Every week, we provide at least two brief articles: typically, one concerns guidance on important labor and employment topics, and the other summarizes a recent or new labor and employment development (whether due to statutory change or case law). This article involves both – a new development as well as guidance regarding an area of law that has confounded employers for years due to the different limitations that exist on a state-to-state basis: the imposition of restrictive covenants on employees.
A restrictive covenant is something that limits an employee’s business conduct, typically during and after their employment with the employer ends. Common forms of restrictive covenants involve limitations on sharing confidential information, recruiting or soliciting former co-workers to leave their place of employment, soliciting customers or vendors with whom the employee worked on behalf of a new employer or company, and working in a field or practice area that directly competes with the former employer. We have provided guidance on restrictive covenants on numerous occasions in the past (when state laws changed [here and here], with respect to best practices [here and here], etc.), but never have we written on an effort by the federal government to control in this arena – whether by Congress or the administration. Yet that is exactly what we write about today.
This past Friday, July 9, 2021, President Biden issued his Executive Order on Promoting Competition in the American Economy. Among the more than 70 initiatives identified in the executive order is a direction to the Federal Trade Commission to review what may be done to limit the use of noncompete agreements and eliminate restrictive occupational licensing requirements.
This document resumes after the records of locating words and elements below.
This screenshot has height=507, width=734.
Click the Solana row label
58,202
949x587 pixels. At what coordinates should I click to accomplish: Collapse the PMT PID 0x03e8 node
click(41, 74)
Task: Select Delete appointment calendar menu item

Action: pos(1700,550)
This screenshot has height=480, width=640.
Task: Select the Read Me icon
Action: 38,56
The president identifies both practices as making it more difficult for American workers to bargain for better wages and improved working conditions, and as unduly restricting workers of color. “For workers, a competitive marketplace creates more high-quality jobs and the economic freedom to switch jobs or negotiate a higher wage.”
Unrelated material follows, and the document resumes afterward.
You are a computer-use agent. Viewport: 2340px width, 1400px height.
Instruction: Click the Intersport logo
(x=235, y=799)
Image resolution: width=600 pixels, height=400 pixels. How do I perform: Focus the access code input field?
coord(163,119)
So, does the executive order foretell a death for noncompete agreements in America? Unlikely. First, there is significant question whether the FTC has the legal authority to actually restrict or eliminate noncompete agreements as to all private employers. Second, the FTC process is not a “quick” process by any means – the review and final imposition of any regulations that may flow from the FTC is likely to take months, if not a year or more. Third, as many states have recognized, noncompete agreements do serve legitimate business and worker interests. In fact, where a noncompete agreement is unduly restrictive, or not necessary to protect a legitimate business interest, it is generally unenforceable.
Is there something that businesses should be doing now, notwithstanding the likely long wait before anything comes of this executive order with respect to noncompetes? Absolutely.
First, employers are encouraged to evaluate the need for imposition of noncompete restrictions on their employees: the evaluation should be with respect to who is subject to restriction, and the scope of such restrictions. Identify the specific lifeblood of your business that such a restriction is aimed to protect; is it doing that, or is it doing more than that? Second, if overbroad, change now: this can be accomplished by amendment of already existing agreements, and implementation of a limitation at the onset of employment with respect to whom is asked to execute a noncompete. This approach can then be further leveraged as a benefit to attract talent in the ever-increasing fight to find and hire employees as America exits the pandemic. Third, ensure that your business incorporates the proper policies, training, and care to protect your trade secrets from unfair competition. A noncompete is not the only arrow in the quiver to accomplish this goal – elimination of reliance on this one approach, and enhancement of others, will leave you in a far superior position if the FTC, Congress or your specific state decides to take the more drastic step of making noncompetes unlawful.